# Putting antibiotics into milk??



## sineady

*Will it be ok to mix my childs antibiotics into his milk? just that he will not take the medicine on its own. I am bait worried that the milk might cancel it out maybe?? so it will not be having no affect on him.... i just want him to get better *


----------



## SAmummy

I don't think it's a good idea because the antibiotic will change the flavour of the milk and he probably won't drink it anyway . Also even if he drinks it he may not finish it and then won't have his full dose. Antibiotics are meant to be refrigerated so i'm not sure what effect heating it with milk would do ? I know its hard.
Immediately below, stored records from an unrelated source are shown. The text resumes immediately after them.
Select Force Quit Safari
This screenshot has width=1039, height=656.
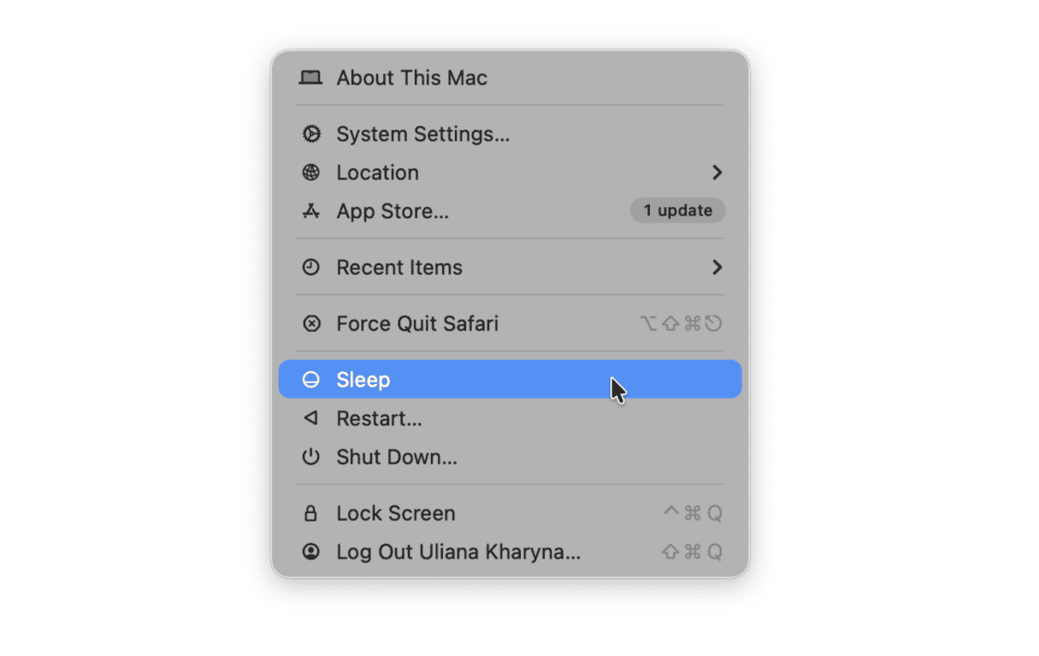[x=416, y=323]
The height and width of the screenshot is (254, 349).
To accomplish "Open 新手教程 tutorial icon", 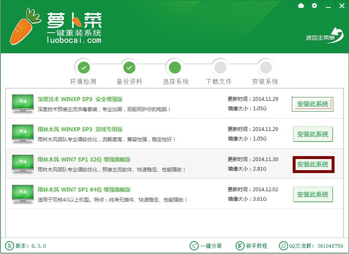I will click(x=240, y=246).
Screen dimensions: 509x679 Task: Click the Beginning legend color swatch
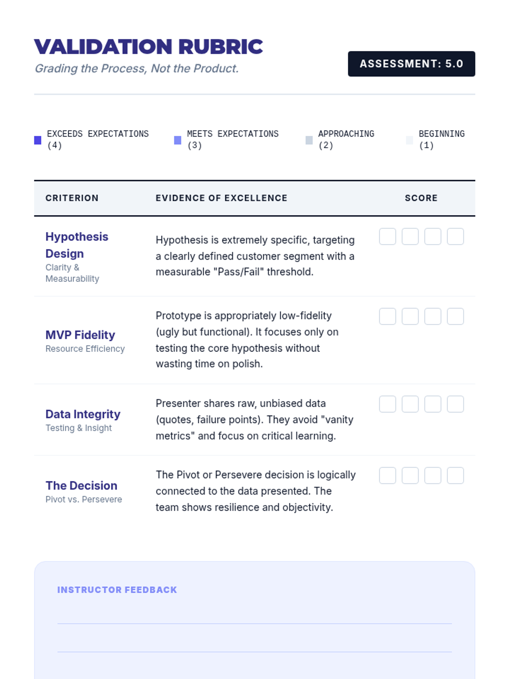(409, 140)
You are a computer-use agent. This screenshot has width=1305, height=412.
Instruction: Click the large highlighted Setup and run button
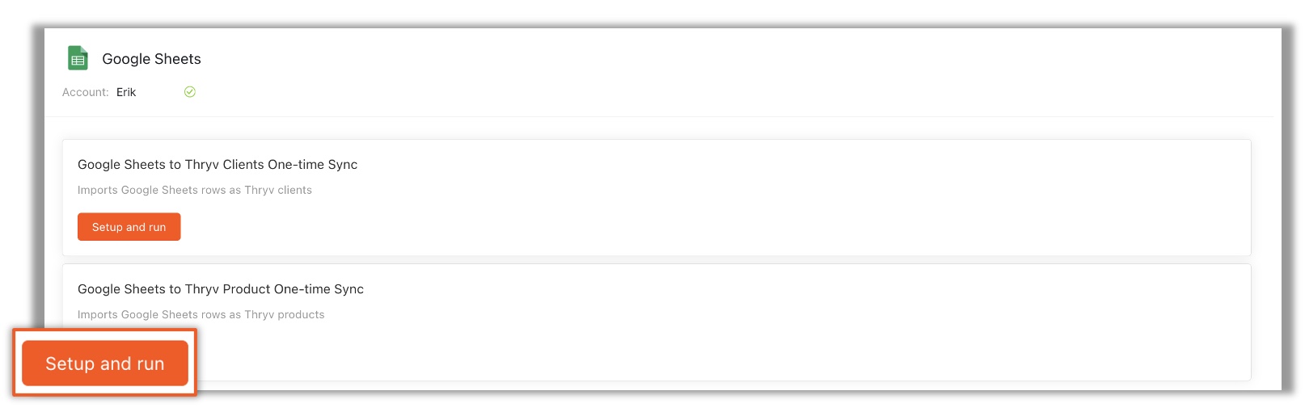click(105, 364)
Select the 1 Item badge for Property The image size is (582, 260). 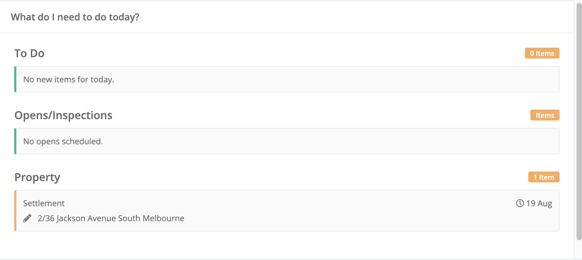[544, 177]
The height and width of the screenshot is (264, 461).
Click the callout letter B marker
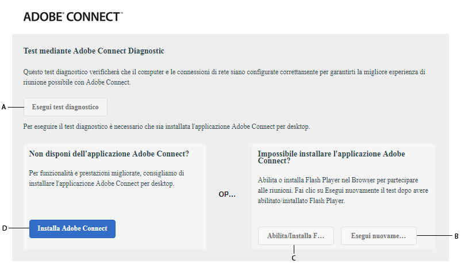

My first boy hated meds and i found the best was to use a syringe to squirt it down his throat while restraining him. It wasn't nice but he got what he needed to get better. Hope you lo is better soon.:flower:


----------



## Mum2b_Claire

^ wss


----------



## charlotteb24

Yeh we got told off by the Dr for doing exactly that as it waters it down and therefore may not work properly, like other have said, a syringe is the best way forward, squirt it to the back of his throat and either blow on his face or hold his nose, he will have to swallow. Bribery works too lol!


----------



## GossipGirly

No always only give medication how is prescribed to be taken. It is that way for a reason, whether is be the absorption rate, absorption site or the strength of the medication. Never crush or split pills either as they usually have a coating that ensures they are adsorbed into the blood stream at the correct rate.


----------



## tu123

Not ideal hun. The temperature of milk could also denature the antibiotic making it less effective.

LO wont like it but go with the syringe! Most chemists will often give you one free of charge.


----------